▶ **Data to process**:

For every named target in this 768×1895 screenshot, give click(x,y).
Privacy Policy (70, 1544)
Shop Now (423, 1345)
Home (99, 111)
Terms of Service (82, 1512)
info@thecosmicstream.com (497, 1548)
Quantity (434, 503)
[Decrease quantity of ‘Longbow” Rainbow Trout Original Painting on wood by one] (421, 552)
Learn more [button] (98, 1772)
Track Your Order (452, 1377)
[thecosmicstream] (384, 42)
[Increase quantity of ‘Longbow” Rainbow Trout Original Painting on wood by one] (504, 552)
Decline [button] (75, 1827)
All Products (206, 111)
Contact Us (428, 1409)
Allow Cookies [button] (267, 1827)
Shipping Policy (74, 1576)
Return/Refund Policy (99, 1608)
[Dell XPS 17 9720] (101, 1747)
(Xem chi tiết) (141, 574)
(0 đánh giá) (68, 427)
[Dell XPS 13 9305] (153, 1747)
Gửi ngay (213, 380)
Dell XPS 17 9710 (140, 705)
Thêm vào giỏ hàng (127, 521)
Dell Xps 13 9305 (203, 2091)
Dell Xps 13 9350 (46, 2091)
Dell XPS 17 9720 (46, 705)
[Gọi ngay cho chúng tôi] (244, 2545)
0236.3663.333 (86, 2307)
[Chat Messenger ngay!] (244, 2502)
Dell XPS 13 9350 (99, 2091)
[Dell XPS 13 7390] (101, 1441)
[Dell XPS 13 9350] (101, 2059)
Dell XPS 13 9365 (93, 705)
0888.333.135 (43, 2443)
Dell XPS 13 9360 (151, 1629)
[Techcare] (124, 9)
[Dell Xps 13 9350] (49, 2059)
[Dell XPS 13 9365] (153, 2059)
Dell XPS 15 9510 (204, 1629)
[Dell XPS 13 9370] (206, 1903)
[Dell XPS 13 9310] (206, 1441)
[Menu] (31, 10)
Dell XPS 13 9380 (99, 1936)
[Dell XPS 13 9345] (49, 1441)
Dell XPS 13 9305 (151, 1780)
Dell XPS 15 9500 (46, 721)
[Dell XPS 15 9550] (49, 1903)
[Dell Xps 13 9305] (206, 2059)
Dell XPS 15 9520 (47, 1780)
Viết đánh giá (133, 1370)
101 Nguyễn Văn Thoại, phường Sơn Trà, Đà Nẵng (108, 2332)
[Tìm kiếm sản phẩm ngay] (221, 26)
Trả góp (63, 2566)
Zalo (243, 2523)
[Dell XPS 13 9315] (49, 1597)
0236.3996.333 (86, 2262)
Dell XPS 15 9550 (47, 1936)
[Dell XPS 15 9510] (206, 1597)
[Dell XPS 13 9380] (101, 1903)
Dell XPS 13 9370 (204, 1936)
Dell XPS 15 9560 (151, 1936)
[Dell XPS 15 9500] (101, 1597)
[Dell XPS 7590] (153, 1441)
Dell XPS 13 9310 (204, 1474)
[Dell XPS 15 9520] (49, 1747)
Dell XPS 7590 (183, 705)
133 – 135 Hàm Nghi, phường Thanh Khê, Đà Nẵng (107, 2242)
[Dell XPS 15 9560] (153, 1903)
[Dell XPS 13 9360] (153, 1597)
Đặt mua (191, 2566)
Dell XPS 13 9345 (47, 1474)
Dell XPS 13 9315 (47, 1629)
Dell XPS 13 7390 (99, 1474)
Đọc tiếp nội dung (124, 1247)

▶ **Task directions**: Filter the records above for "Longbow" and copy every matching line.

▶ **Result below**:
[Decrease quantity of ‘Longbow” Rainbow Trout Original Painting on wood by one] (421, 552)
[Increase quantity of ‘Longbow” Rainbow Trout Original Painting on wood by one] (504, 552)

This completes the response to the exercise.